- _WHAT YOU HAVE TO DO_
When you reach the line that contains "Task: Click the 19:45 timestamp" in the entries below, begin returning lines exactly as written and continue through the last one.

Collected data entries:

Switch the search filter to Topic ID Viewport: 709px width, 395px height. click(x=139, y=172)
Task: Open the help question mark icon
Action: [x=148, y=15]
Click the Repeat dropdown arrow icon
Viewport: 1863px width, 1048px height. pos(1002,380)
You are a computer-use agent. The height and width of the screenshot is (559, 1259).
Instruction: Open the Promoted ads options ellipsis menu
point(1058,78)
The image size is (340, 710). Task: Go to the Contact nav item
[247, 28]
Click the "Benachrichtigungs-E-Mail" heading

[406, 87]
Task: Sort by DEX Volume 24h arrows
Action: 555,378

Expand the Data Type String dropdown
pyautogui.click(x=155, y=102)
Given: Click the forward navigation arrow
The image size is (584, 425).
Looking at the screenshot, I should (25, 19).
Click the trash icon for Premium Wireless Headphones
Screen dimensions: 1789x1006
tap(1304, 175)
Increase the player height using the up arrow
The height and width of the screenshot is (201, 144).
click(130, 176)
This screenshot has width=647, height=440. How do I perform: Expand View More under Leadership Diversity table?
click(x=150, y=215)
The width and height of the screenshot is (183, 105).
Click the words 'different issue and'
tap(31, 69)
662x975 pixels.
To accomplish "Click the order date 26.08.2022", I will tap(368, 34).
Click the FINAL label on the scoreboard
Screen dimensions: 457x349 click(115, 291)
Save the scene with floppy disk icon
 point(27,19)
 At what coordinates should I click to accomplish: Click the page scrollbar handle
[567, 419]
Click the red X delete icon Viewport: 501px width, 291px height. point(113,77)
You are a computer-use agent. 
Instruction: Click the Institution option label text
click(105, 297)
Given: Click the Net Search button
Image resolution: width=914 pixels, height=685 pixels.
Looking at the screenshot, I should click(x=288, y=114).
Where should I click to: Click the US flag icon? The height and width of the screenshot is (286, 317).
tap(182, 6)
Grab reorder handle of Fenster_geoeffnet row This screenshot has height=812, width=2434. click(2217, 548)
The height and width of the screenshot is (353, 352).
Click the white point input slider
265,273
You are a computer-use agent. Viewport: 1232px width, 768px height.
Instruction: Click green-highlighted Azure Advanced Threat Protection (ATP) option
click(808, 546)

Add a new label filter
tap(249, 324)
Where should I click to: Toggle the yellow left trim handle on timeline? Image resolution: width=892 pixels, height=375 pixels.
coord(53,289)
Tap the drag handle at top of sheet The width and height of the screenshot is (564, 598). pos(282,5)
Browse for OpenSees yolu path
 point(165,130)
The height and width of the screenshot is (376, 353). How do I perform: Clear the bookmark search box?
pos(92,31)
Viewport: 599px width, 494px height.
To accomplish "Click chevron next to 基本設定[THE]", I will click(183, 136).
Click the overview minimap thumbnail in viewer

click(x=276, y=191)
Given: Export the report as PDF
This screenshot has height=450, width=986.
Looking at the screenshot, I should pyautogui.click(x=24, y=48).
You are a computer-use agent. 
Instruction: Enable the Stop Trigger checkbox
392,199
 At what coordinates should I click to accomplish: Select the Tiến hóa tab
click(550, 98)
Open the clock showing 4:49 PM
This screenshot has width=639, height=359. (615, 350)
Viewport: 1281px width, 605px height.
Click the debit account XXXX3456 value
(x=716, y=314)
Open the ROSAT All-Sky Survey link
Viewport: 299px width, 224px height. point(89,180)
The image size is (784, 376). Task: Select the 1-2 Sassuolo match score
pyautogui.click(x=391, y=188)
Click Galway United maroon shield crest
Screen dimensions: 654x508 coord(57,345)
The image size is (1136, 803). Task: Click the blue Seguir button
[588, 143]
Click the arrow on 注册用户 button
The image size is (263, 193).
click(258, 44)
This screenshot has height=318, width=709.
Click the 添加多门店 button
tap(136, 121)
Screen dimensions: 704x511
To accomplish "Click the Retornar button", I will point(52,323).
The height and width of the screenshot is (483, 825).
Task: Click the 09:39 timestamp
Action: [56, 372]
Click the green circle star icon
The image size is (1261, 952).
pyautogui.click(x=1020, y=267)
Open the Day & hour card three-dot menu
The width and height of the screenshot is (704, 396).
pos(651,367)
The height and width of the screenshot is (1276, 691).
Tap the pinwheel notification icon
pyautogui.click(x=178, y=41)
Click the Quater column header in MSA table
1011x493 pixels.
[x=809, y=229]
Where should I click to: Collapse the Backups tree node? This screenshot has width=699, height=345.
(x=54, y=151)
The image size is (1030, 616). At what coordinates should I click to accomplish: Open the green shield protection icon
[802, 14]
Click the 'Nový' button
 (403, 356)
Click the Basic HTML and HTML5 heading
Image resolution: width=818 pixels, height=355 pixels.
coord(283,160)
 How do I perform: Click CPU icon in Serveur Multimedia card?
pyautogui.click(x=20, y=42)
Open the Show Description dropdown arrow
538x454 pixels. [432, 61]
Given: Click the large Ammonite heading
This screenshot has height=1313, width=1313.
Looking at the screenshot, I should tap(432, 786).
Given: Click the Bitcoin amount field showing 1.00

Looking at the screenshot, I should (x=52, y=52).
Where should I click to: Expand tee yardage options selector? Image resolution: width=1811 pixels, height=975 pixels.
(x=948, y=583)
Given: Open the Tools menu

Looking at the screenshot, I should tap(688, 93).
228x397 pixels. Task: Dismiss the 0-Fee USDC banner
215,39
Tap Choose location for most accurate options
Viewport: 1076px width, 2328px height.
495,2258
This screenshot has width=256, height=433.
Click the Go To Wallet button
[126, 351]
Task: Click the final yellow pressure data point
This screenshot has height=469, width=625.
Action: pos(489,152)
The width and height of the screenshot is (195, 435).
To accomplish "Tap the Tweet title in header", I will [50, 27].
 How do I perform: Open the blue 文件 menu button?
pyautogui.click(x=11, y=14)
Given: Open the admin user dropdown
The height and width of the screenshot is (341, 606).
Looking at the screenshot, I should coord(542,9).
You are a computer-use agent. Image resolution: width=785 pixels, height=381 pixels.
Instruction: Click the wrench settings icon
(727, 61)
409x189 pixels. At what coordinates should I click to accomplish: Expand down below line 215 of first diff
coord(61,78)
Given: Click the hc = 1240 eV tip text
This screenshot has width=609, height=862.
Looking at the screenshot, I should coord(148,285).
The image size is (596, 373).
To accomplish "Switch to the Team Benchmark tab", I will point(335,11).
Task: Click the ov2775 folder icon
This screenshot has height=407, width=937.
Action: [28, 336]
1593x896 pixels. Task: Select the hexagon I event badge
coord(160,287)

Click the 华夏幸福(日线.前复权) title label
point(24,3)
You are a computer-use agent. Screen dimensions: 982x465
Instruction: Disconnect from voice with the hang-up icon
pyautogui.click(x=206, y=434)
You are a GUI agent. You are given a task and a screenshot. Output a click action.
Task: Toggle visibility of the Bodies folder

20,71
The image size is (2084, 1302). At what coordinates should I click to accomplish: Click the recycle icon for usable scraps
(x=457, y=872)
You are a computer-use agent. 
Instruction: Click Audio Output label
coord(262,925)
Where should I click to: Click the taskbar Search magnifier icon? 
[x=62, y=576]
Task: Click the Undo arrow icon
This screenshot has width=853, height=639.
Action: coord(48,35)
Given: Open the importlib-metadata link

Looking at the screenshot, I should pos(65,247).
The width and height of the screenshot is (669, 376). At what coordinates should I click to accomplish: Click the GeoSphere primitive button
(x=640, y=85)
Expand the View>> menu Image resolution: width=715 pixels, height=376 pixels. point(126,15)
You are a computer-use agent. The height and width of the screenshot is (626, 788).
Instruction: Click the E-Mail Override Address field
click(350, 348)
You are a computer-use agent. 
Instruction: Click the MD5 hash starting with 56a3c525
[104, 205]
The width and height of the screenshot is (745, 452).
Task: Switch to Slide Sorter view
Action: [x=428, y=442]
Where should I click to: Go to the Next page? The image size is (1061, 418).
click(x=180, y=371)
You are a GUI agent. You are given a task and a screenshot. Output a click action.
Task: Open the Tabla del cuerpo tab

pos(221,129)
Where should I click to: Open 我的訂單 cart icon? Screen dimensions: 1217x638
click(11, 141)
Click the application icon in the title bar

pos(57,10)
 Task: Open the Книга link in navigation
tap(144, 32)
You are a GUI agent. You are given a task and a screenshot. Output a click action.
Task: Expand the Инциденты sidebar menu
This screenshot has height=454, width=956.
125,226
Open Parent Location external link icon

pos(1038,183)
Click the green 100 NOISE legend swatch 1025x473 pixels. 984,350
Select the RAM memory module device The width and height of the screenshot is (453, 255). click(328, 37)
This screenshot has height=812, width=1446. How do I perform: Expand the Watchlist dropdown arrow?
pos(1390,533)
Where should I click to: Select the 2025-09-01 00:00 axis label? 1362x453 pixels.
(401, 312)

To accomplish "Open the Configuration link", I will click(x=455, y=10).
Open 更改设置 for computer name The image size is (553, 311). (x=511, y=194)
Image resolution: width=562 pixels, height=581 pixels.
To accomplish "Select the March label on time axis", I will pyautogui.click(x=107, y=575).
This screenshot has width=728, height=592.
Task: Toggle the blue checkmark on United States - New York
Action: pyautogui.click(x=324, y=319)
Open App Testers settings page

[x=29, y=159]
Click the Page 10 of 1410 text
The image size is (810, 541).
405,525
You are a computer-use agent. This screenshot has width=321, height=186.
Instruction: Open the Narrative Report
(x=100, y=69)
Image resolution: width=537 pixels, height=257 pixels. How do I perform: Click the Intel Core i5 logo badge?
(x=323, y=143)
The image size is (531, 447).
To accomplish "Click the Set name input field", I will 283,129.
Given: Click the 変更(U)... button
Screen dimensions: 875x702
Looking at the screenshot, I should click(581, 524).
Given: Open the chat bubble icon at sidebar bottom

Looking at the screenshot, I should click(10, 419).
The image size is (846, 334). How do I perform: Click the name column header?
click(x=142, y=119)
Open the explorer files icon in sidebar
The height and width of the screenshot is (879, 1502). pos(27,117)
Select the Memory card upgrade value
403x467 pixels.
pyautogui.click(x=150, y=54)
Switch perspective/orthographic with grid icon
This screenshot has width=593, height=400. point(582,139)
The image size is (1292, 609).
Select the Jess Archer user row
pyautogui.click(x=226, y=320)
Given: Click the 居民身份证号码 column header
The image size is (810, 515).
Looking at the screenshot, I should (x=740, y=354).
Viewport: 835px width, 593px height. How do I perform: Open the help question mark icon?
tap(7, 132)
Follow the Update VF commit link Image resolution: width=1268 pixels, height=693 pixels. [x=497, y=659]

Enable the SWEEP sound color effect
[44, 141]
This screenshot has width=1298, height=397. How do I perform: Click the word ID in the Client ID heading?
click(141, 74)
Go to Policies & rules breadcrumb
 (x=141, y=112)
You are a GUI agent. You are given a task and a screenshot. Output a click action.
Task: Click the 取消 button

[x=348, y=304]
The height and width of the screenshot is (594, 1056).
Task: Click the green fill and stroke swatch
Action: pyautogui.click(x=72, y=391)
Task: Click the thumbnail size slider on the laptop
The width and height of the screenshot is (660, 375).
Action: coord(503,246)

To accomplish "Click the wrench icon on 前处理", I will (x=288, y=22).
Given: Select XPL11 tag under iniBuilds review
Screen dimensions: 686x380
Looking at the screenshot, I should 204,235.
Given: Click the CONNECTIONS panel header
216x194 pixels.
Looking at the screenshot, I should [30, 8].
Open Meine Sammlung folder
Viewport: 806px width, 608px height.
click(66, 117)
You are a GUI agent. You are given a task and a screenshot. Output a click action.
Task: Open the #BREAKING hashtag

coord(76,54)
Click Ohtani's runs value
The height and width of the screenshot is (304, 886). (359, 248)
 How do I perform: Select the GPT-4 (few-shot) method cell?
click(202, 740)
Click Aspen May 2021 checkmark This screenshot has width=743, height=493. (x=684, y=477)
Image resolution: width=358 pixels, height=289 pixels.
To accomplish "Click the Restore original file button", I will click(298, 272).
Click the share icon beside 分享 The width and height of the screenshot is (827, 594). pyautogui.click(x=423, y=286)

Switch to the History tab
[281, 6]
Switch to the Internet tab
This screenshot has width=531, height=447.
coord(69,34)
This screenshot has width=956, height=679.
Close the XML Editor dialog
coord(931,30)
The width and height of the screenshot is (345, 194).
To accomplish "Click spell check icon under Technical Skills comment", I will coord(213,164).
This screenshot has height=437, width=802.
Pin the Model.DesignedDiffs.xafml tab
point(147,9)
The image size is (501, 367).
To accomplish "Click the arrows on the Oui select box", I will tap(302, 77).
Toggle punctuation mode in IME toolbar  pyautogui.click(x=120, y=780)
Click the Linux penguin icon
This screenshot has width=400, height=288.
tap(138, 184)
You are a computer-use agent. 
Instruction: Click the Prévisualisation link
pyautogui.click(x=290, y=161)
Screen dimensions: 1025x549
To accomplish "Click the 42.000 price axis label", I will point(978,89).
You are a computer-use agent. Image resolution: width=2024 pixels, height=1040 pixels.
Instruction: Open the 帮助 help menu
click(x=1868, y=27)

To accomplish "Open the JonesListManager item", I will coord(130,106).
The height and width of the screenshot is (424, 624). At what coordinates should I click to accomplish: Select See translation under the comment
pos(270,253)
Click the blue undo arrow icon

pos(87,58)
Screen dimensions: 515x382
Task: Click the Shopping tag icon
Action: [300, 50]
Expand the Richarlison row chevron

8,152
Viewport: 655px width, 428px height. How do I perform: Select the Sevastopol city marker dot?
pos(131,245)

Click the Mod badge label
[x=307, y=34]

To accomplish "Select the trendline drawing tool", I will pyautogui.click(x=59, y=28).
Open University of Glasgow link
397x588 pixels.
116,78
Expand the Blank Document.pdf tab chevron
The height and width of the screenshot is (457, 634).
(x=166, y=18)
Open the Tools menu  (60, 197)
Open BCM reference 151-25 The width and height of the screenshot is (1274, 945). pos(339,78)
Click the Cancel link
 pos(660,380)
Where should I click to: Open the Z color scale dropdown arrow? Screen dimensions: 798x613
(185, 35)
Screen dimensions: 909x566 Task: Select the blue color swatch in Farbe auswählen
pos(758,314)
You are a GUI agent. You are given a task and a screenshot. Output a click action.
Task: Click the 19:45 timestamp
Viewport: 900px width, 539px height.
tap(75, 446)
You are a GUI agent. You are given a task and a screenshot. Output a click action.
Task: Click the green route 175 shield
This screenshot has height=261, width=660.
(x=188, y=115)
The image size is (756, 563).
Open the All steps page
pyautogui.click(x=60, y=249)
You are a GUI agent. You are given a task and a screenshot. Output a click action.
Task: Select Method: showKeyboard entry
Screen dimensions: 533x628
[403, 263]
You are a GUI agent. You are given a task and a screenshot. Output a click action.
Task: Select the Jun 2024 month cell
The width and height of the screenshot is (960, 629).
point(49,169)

- _FINISHED TASK_
Task: Click the 19:45 timestamp
Viewport: 900px width, 539px height.
tap(75, 446)
You are a GUI agent. You are given a task and a screenshot. Output a click action.
Task: Click the green route 175 shield
This screenshot has height=261, width=660.
(x=188, y=115)
The image size is (756, 563).
Open the All steps page
pyautogui.click(x=60, y=249)
You are a GUI agent. You are given a task and a screenshot. Output a click action.
Task: Select Method: showKeyboard entry
Screen dimensions: 533x628
[403, 263]
You are a GUI agent. You are given a task and a screenshot. Output a click action.
Task: Select the Jun 2024 month cell
The width and height of the screenshot is (960, 629).
point(49,169)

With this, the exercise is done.